Stored dataset items
+++
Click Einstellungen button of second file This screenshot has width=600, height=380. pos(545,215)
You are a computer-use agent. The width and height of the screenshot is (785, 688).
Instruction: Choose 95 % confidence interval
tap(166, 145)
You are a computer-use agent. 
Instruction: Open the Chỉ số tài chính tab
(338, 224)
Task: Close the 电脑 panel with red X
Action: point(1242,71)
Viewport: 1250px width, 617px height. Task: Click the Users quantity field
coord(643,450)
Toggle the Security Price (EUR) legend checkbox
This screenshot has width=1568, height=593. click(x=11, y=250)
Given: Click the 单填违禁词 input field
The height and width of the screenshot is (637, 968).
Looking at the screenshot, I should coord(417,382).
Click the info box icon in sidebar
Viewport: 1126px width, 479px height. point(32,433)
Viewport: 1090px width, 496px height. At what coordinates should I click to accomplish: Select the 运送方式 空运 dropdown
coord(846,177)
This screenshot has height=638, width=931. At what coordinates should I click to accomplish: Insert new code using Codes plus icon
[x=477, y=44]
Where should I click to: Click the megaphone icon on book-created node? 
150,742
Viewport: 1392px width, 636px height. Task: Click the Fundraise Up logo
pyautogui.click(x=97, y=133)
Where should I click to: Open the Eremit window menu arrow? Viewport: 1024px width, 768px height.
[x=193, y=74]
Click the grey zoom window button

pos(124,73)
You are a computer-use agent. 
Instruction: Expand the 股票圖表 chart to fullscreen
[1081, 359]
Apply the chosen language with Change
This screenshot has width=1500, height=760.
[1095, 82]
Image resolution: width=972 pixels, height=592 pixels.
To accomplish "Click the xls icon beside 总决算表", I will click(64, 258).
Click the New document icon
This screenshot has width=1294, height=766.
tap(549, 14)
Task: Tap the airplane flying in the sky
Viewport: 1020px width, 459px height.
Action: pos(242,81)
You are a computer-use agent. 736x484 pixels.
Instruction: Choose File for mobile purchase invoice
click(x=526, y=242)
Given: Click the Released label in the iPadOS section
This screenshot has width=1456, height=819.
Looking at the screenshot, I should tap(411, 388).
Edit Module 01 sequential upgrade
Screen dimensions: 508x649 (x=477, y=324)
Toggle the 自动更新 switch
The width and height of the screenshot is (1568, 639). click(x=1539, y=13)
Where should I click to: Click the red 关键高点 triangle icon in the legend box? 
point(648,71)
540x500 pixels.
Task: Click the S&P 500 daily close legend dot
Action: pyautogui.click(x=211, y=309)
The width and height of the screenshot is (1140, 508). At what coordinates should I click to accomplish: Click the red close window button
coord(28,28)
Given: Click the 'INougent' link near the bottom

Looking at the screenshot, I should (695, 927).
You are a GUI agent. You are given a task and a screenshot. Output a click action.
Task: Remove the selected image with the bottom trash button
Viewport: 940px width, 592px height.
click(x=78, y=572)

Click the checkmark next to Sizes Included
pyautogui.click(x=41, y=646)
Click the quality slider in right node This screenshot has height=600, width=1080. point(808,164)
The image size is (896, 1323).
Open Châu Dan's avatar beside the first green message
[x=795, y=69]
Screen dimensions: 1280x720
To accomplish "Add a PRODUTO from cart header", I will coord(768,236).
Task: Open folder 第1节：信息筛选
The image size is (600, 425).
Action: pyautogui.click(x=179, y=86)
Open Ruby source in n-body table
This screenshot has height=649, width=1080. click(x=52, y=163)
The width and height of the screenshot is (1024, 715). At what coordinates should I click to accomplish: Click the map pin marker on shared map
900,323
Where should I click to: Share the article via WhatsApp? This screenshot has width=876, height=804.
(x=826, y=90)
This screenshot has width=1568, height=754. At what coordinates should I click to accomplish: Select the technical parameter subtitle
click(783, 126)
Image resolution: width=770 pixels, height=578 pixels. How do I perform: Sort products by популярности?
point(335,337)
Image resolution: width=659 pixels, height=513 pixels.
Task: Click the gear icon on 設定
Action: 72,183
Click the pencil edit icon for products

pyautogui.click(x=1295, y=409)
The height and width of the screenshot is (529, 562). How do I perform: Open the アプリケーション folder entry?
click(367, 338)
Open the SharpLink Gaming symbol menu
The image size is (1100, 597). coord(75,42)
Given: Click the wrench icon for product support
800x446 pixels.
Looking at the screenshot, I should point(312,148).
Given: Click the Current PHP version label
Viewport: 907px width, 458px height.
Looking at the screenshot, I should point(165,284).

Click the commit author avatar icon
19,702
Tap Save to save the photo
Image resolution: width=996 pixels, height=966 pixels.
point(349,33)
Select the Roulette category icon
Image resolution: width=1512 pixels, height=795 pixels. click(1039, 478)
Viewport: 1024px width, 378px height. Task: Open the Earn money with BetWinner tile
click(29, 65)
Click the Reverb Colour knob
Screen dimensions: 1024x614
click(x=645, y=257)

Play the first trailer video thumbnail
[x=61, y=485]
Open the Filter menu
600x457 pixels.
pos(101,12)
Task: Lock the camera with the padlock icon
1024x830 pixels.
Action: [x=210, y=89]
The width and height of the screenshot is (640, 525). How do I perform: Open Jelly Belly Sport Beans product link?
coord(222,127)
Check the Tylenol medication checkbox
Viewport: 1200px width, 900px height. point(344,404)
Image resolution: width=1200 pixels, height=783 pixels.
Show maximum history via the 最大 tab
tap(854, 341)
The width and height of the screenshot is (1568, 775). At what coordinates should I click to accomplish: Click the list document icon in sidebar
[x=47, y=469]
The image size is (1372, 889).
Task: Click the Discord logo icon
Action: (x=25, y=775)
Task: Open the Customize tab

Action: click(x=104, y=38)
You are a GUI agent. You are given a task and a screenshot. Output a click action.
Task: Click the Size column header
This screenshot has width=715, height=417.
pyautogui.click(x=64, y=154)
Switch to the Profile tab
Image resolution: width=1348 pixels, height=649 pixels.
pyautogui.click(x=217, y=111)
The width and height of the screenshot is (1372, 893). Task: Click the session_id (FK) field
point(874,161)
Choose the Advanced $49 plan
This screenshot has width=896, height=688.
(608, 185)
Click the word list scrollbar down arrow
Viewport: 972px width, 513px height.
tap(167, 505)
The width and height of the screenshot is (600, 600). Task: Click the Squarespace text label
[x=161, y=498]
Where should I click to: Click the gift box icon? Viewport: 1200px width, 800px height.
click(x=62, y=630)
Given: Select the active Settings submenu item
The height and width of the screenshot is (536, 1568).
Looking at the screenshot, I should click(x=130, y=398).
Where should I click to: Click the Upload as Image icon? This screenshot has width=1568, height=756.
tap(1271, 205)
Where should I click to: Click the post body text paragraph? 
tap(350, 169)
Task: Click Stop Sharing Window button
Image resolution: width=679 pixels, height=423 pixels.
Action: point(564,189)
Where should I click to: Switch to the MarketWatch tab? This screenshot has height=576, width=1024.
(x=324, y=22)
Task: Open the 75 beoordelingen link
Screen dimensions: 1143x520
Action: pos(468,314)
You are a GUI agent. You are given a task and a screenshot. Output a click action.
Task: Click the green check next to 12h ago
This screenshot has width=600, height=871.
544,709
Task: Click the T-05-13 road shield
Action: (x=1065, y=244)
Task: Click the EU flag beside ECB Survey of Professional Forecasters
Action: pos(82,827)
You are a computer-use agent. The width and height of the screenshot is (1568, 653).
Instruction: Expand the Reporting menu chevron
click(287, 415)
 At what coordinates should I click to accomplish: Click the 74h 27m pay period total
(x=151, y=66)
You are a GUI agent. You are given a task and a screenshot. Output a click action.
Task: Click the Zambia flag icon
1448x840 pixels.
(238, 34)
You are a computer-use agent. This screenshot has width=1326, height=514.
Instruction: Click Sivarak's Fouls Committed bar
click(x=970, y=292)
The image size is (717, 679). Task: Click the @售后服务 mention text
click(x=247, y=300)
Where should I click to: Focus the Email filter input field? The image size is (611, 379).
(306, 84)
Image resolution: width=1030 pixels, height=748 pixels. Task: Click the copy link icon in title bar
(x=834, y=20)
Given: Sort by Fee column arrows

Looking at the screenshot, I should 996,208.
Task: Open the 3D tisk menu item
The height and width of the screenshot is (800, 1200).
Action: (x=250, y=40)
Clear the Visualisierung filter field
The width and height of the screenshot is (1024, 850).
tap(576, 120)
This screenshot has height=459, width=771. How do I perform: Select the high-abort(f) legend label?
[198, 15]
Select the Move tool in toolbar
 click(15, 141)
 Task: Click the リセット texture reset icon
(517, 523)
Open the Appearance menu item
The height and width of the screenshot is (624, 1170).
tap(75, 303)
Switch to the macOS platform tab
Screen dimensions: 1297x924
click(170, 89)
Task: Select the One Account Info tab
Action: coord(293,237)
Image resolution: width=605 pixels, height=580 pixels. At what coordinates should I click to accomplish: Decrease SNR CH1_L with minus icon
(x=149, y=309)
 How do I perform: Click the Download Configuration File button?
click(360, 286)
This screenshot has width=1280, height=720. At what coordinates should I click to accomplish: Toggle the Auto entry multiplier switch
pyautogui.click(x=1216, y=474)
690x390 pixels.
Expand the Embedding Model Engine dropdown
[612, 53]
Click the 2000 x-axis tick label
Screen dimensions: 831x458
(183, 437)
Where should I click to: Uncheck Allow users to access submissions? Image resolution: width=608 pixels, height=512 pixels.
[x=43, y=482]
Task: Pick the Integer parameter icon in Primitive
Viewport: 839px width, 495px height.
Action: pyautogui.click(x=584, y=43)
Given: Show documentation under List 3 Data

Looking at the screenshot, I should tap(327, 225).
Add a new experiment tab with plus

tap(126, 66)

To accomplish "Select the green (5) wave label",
+++
**PROBLEM TO WORK ON**.
For this exercise, gather every line of the data that contains the word "header".

**PROBLEM SOLUTION**.
To accomplish "Add a PRODUTO from cart header", I will coord(768,236).
Task: Click the Size column header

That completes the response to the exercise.